Producer Antony I. Ginnane and all three directors contribute to commentary tracks—Dead Kids has two—and a bevy of well-curated extras. On Patrick, Richard Franklin cops to a heavy Alfred Hitchcock influence on the film, specifically Psycho and “Breakdown,” the pilot episode of Hitchcock’s TV series. In fact, Franklin claims he got the job of directing Psycho II based on his work here. A 50-minute compilation of interview outtakes from Not Quite Hollywood gives Franklin, Ginnane, and a few cast members the chance to share their memories about the movie, and the difficulty of selling a horror movie to an international audience that was used to seeing only historical dramas from Australia. A vintage 25-minute interview with Franklin gets into his roots as a film student in the U.S., where he played a role in programming Hitchcock and John Ford retrospectives.
On Thirst, Ginnane and director Rod Hardy contribute a mostly dry commentary track, albeit with a few interesting tidbits, like Hardy (the admitted second choice to direct) believing the script was a spoof when he first read it. There’s also this funny exchange between Hardy and Ginnane: “How much was the budget?” “750,000 Australian dollars.” “How much did I get to make the movie with?” For Dead Kids, the practical reason for the multiple commentary tracks is that co-writer/director Michael Laughlin wasn’t able to make a flight from Kauai, so his track is done via Skype with an interviewer on the other end. Much better is the commentary track with co-writer Bill Condon and two of the actors, Dan Shor and Dey Young, thanks mainly to Condon’s unbridled enthusiasm for revisiting the film that helped launch his career. Condon was getting ready to enter UCLA Film School when an article he wrote for a film magazine captured Laughlin’s attention and the two wound up making the movie together.
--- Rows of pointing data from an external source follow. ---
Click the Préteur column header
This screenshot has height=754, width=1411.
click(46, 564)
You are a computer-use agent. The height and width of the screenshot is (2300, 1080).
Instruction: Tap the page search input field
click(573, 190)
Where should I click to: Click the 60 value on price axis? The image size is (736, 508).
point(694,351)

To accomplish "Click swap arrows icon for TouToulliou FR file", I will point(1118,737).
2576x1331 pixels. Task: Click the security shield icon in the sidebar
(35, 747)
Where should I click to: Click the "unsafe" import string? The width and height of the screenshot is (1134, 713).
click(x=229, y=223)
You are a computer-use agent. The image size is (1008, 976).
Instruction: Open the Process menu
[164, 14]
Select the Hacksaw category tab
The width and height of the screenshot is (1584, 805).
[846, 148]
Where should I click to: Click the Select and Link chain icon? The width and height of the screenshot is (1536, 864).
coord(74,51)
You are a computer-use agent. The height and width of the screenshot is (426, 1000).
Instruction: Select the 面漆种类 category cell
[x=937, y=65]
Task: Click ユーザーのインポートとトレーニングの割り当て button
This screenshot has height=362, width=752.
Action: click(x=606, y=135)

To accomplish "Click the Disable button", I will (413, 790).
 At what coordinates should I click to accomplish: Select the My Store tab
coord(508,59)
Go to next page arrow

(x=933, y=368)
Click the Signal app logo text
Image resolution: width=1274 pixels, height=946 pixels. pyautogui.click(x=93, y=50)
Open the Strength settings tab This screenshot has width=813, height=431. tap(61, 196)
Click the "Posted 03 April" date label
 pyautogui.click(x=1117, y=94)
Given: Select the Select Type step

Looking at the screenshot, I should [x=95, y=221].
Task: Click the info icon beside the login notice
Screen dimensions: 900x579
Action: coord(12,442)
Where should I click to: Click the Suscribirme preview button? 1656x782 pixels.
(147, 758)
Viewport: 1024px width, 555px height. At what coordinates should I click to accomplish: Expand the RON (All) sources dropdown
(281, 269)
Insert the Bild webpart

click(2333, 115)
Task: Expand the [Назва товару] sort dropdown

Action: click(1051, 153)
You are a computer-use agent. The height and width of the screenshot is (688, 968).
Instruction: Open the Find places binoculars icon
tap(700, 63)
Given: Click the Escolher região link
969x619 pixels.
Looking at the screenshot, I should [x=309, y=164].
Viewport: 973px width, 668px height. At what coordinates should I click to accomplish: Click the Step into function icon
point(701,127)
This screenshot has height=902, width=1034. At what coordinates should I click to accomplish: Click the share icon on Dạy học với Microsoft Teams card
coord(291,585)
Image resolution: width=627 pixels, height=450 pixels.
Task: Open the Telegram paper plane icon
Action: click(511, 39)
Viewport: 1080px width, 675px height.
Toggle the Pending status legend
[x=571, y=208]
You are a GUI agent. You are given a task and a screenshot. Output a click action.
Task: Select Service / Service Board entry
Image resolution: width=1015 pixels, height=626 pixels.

Among the insights on the track is Condon’s mention of the surprisingly positive reviews for the film, most likely because critics wary of the grim slasher-movie trend were pleased by its sense of humor. The Dead Kids disc also includes an isolated track for Tangerine Dream’s music score and a 20-minute interview with make-up effects artist Craig Reardon. A selection of trailers and/or TV spots are on there, too.